Sessions parlementaires : Constitution de 2020 :
• Une session ordinaire unique, s’étendant du 5 octobre au 4 juillet (article 75).
• Sessions extraordinaires possibles sur initiative présidentielle ou à la demande de la majorité des députés, avec des restrictions concernant leur fréquence et leur ordre du jour (articles 76 et 77).
Avant-projet de la nouvelle constitution
• Une session ordinaire unique, similaire dans sa durée (du 5 octobre au 15 juillet, article 96).
• Les sessions extraordinaires peuvent être convoquées par le président de la République ou à la demande du bureau de chaque chambre, sur un ordre du jour limité (article 97).
Représentation et inclusion : Constitution de 2020 :
• Pas de mention explicite sur la parité ou l’inclusion dans la composition ou le fonctionnement de l’Assemblée nationale.
Avant-projet de la nouvelle constitution
• Insistance sur la parité et l’inclusion comme principes régissant la composition et le fonctionnement du Parlement (article 94).
• Organisation annuelle d’une « Conférence des Institutions et des Élus locaux » pour renforcer les liens entre les institutions nationales et les élus locaux (article 93).
Immunités parlementaires : Constitution de 2020
• Les députés jouissaient d’une immunité dans l’exercice de leurs fonctions. Cette immunité était conditionnée à des autorisations spécifiques pour les poursuites en matière pénale, selon qu’ils étaient en session ou non (article 72).
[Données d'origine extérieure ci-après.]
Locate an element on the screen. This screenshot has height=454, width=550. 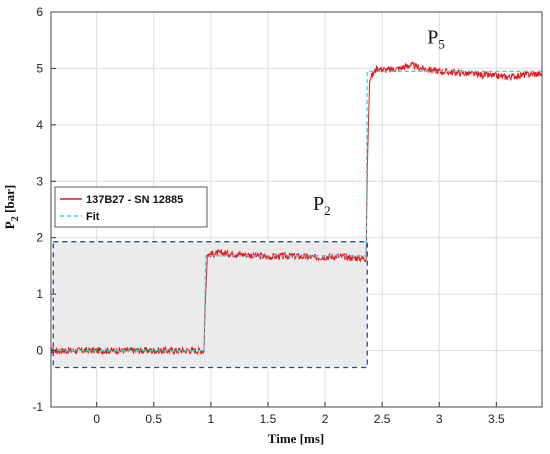
x-tick-label-0: 0 is located at coordinates (96, 419).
Avant-projet de la nouvelle constitution
• Maintien des principes d’immunité, mais intégration explicite des sénateurs dans le dispositif (article 100).
• La gestion des immunités est davantage détaillée, avec des mécanismes précisant les cas d’urgence (crime ou délit flagrant).
Fonctionnement interne et gouvernance : Constitution de 2020
• Le règlement intérieur de l’Assemblée nationale fixait les règles concernant la composition du bureau, les commissions, et le déroulement des débats (article 74).
• Le président de l’Assemblée nationale était élu pour la durée de la législature (article 73).
Avant-projet de la nouvelle constitution
• Chaque chambre établit ses propres règles de fonctionnement par des lois organiques (article 94).
• Le président de chaque chambre est également élu pour la durée de la législature (article 95).
Publicité des débats : Constitution de 2020
• Les séances étaient publiques, sauf décision contraire prise à la majorité des membres pour tenir des séances à huis clos (article 79).
Avant-projet de la nouvelle constitution
• Maintien des principes de publicité des débats, mais avec une possibilité similaire de huis clos par vote à la majorité simple (article 99).
• Publication des comptes-rendus dans des journaux spécifiques à chaque chambre.
Ainsi, le passage d’un système monocaméral à un système bicaméral constitue une transformation majeure dans l’organisation du pouvoir législatif guinéen. Cette réforme devrait permettre de renforcer l’équilibre institutionnel, la représentativité, et l’inclusion. Cependant, le succès de ces réformes dépendra de leur mise en œuvre et de leur appropriation par les acteurs politiques et la société civile.